● **About this task**
Output should begin at the line holding "#喫煙可能 (34, 822)" and end at the last line of the entries; print those lines verbatim and no others.
━━━━━━━━━━━━━━━━
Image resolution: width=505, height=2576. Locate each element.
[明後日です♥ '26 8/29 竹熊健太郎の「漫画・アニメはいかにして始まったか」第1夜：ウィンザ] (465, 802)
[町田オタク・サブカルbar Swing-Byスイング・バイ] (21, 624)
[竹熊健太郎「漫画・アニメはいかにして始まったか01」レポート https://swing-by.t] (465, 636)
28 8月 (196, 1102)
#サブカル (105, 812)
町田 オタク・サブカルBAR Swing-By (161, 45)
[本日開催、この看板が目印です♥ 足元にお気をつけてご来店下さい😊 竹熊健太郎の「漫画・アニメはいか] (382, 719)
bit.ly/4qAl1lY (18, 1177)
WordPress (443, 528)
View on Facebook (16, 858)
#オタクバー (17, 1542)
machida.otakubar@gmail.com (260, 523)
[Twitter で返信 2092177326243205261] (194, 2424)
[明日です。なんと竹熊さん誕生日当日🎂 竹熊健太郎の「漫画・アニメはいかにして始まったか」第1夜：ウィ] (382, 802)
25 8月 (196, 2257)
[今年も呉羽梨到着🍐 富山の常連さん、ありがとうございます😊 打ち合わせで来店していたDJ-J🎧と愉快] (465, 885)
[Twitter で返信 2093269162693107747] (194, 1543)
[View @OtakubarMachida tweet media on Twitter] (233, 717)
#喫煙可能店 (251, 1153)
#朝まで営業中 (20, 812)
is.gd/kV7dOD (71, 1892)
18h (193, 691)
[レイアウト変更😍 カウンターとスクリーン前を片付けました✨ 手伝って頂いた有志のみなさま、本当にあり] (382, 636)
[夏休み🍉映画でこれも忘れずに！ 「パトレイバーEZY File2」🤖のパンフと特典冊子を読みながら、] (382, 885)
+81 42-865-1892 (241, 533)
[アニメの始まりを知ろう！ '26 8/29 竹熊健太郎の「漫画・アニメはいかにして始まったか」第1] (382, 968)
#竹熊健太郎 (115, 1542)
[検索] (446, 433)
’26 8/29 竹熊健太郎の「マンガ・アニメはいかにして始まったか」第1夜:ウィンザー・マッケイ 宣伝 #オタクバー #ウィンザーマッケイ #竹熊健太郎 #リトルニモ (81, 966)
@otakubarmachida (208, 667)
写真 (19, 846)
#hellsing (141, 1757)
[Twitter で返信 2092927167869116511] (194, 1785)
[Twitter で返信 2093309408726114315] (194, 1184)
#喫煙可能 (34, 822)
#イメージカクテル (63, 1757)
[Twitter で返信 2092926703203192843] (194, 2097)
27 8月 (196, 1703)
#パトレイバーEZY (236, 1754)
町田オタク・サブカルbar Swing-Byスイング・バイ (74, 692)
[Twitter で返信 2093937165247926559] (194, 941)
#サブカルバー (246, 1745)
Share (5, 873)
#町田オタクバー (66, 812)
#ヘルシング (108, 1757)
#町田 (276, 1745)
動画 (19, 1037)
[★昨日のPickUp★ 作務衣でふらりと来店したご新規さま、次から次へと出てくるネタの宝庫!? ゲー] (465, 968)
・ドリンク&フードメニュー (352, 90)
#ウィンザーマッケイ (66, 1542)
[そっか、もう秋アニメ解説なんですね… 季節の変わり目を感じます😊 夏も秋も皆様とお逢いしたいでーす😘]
━━━━━━━━━━━━━━━━
● **Result of this exercise**
#喫煙可能 (34, 822)
#イメージカクテル (63, 1757)
[Twitter で返信 2092926703203192843] (194, 2097)
27 8月 (196, 1703)
#パトレイバーEZY (236, 1754)
町田オタク・サブカルbar Swing-Byスイング・バイ (74, 692)
[Twitter で返信 2093937165247926559] (194, 941)
#サブカルバー (246, 1745)
Share (5, 873)
#町田オタクバー (66, 812)
#ヘルシング (108, 1757)
#町田 (276, 1745)
動画 (19, 1037)
[★昨日のPickUp★ 作務衣でふらりと来店したご新規さま、次から次へと出てくるネタの宝庫!? ゲー] (465, 968)
・ドリンク&フードメニュー (352, 90)
#ウィンザーマッケイ (66, 1542)
[そっか、もう秋アニメ解説なんですね… 季節の変わり目を感じます😊 夏も秋も皆様とお逢いしたいでーす😘]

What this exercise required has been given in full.